→ **What is being asked**
If a record holds a picture, leave the picture out and restate everything else word for word.
>>
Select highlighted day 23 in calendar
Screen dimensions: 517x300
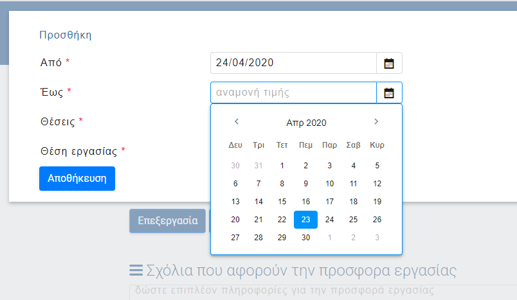pyautogui.click(x=306, y=220)
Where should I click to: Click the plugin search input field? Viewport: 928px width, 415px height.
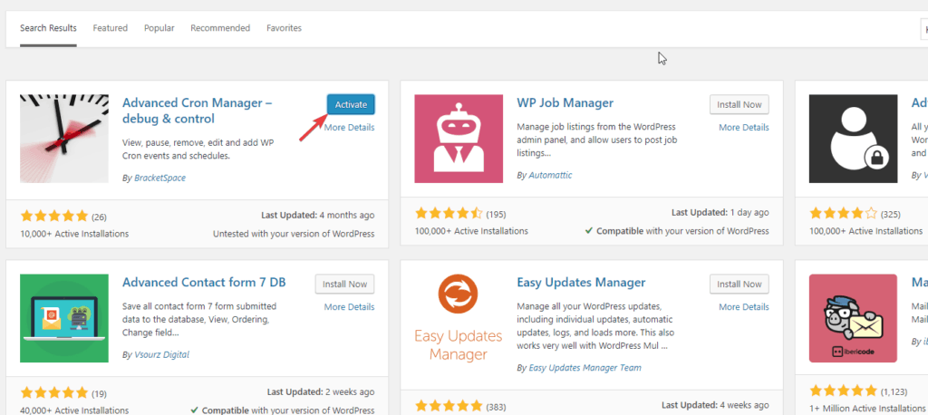pos(923,29)
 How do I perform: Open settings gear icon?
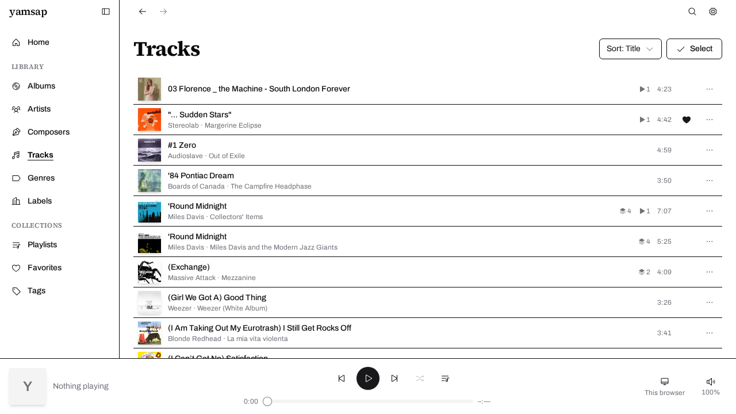[x=713, y=12]
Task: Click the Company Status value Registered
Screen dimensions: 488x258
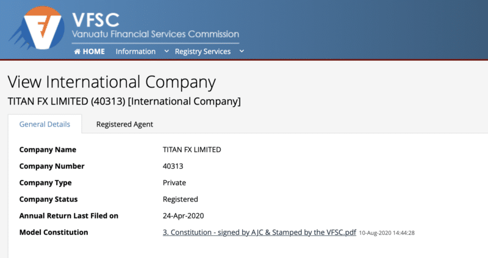Action: [x=180, y=200]
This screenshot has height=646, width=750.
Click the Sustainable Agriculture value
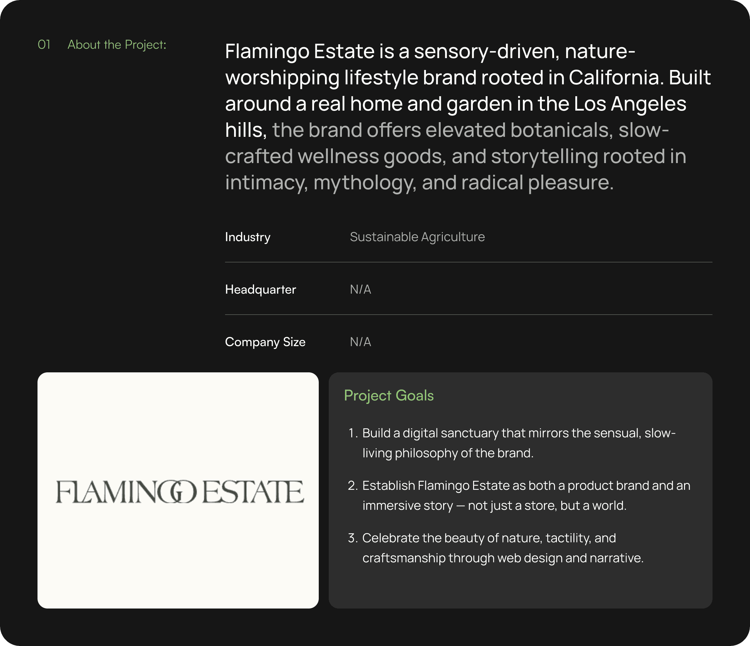click(417, 237)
<<
→ **Completed exercise**
Select highlighted day 23 in calendar
Screen dimensions: 517x300
pyautogui.click(x=306, y=220)
Where should I click to: Click the plugin search input field? Viewport: 928px width, 415px height.
pos(923,29)
 How do I perform: Open settings gear icon?
[x=713, y=12]
Task: Click the Company Status value Registered
Screen dimensions: 488x258
Action: [x=180, y=200]
This screenshot has height=646, width=750.
Click the Sustainable Agriculture value
click(417, 237)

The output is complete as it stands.